Imagine that you are in charge of a foundation funding a substantial range of research projects, or a university wanting to understand the broader benefits of its research. With a clear view of your institution’s over­arching mission, you seek good researchers. You might then conclude: as long as they deliver impactful research, your job is done.

But you could benefit from standing back and analysing the situation through different lenses. For example, you could check whether research projects display undesirable uniformity in their underlying assumptions. You could enable collaboration between research strands that happen to be converging on a particular social or technological outcome. Or you might find ways to diversify, maximizing the chances that something valuable (such as a diagnostic) will emerge even if the central goal (such as a vaccine) turns out not to be achievable.

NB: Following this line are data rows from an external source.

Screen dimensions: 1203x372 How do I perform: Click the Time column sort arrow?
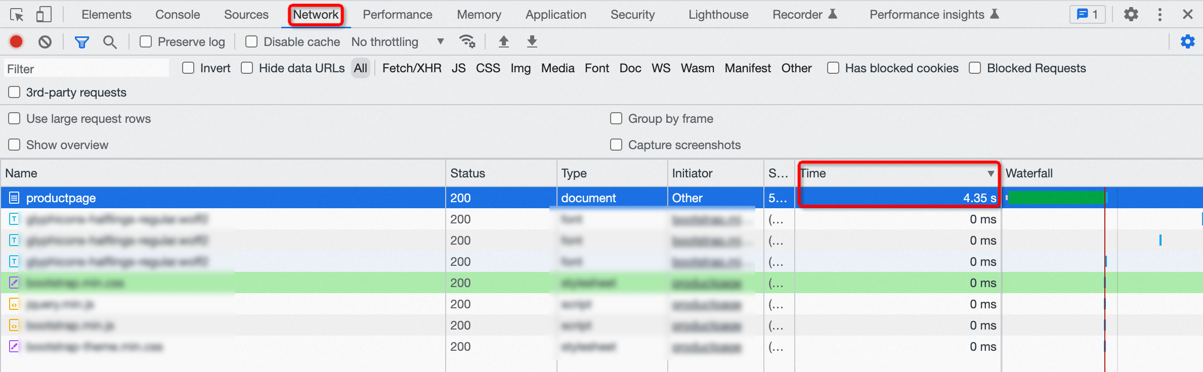pyautogui.click(x=991, y=173)
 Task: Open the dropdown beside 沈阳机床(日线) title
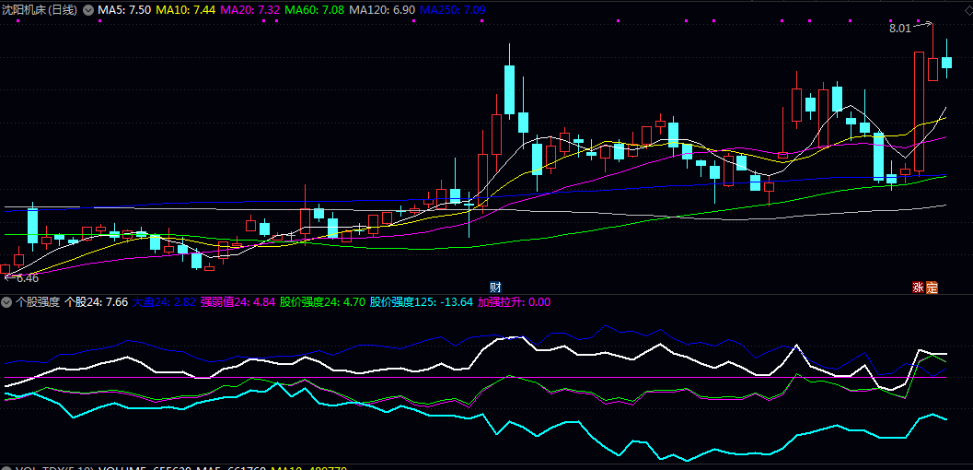pyautogui.click(x=88, y=10)
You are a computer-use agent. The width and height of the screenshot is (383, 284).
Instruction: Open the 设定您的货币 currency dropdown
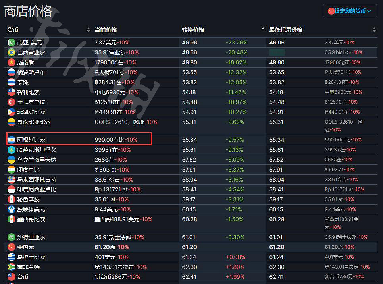350,11

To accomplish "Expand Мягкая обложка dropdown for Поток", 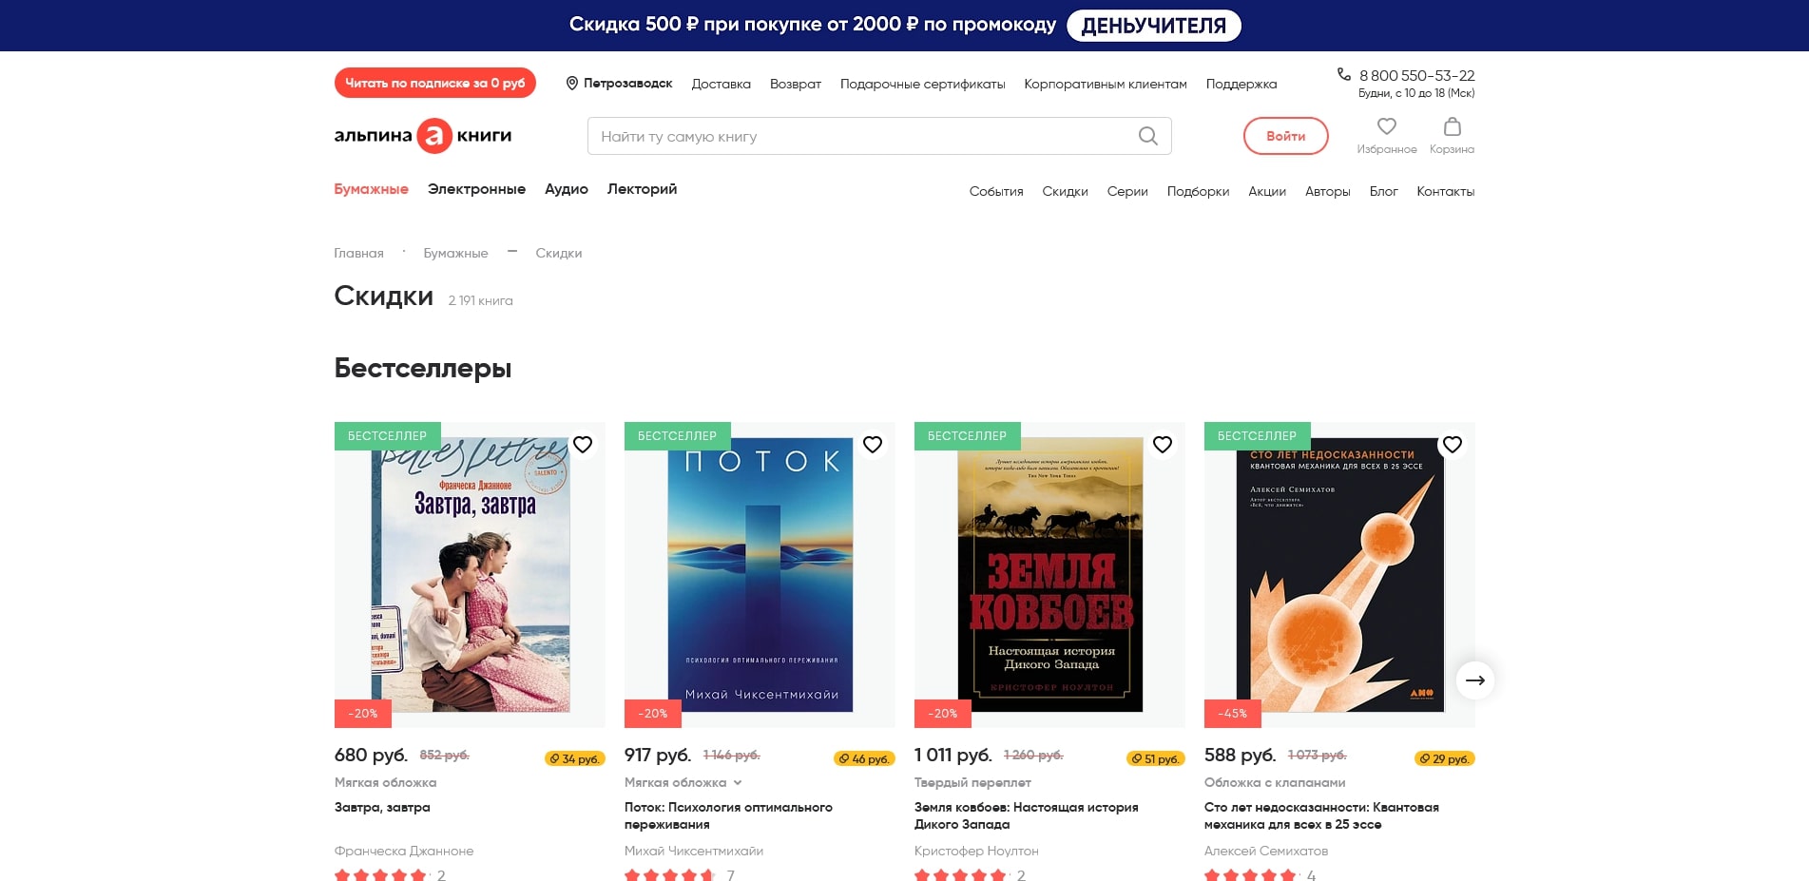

Such are the virtues of research-portfolio analysis. Those intrigued by such mindfulness should turn to a study (M. L. Wallace and I. Rafols Minerva 53, 89–115; 2015) that looks at relevant literature from recent decades, and highlights the benefits of inward-looking analysis that also creates opportunities for transparency and stakeholder engagement. The study highlights the limitations of corporate approaches to portfolio analysis that are geared to financial returns and well-defined markets — in contrast to the broader aims of government, philanthropic funders and universities.

In analysing how projects and themes can be mapped in ways that highlight “cognitive proximity”, this work may help those who run research portfolios to get better bangs for their bucks. It might even help to make the world a better place.